- YOUR OBJECTIVE: All lines from the one containing "January (1020, 1331)" through the final line of the listing below are to be retyped exactly; nothing else goes in the result.

Segment Start: DATA FOR PROCESSING

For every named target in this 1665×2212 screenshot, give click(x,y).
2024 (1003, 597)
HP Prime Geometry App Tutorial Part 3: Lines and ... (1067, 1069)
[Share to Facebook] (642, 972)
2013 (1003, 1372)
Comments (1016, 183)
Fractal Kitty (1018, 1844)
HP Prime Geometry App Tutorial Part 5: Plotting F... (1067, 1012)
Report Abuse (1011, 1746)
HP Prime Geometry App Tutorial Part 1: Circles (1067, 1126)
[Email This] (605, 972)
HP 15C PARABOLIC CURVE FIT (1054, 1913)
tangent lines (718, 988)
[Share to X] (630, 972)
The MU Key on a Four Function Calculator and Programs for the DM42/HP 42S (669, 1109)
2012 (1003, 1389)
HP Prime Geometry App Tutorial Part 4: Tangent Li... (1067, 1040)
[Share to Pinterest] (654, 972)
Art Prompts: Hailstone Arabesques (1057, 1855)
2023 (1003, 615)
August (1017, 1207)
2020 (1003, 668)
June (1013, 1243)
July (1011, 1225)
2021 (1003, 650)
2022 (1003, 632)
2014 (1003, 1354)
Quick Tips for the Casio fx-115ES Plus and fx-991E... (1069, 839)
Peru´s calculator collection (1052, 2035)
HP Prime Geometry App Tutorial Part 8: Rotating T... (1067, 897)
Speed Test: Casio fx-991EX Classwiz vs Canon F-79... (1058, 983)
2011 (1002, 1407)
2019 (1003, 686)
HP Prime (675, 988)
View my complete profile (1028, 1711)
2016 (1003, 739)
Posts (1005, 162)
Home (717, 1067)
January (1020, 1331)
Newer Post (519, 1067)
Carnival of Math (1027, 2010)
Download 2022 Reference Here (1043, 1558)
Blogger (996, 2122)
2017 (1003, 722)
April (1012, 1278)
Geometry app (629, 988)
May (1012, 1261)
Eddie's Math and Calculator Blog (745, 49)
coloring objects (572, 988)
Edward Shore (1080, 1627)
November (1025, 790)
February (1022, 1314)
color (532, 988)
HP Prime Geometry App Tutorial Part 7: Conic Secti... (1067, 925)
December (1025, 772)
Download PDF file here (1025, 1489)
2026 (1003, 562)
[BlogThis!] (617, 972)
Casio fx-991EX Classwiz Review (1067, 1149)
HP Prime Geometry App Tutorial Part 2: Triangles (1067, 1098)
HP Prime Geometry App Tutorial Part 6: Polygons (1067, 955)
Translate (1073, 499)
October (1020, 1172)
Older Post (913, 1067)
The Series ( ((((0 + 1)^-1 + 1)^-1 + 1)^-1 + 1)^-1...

Segment End: DATA FOR PROCESSING

- SOLUTION FOR THIS PROBLEM:
January (1020, 1331)
Newer Post (519, 1067)
Carnival of Math (1027, 2010)
Download 2022 Reference Here (1043, 1558)
Blogger (996, 2122)
2017 (1003, 722)
April (1012, 1278)
Geometry app (629, 988)
May (1012, 1261)
Eddie's Math and Calculator Blog (745, 49)
coloring objects (572, 988)
Edward Shore (1080, 1627)
November (1025, 790)
February (1022, 1314)
color (532, 988)
HP Prime Geometry App Tutorial Part 7: Conic Secti... (1067, 925)
December (1025, 772)
Download PDF file here (1025, 1489)
2026 (1003, 562)
[BlogThis!] (617, 972)
Casio fx-991EX Classwiz Review (1067, 1149)
HP Prime Geometry App Tutorial Part 2: Triangles (1067, 1098)
HP Prime Geometry App Tutorial Part 6: Polygons (1067, 955)
Translate (1073, 499)
October (1020, 1172)
Older Post (913, 1067)
The Series ( ((((0 + 1)^-1 + 1)^-1 + 1)^-1 + 1)^-1...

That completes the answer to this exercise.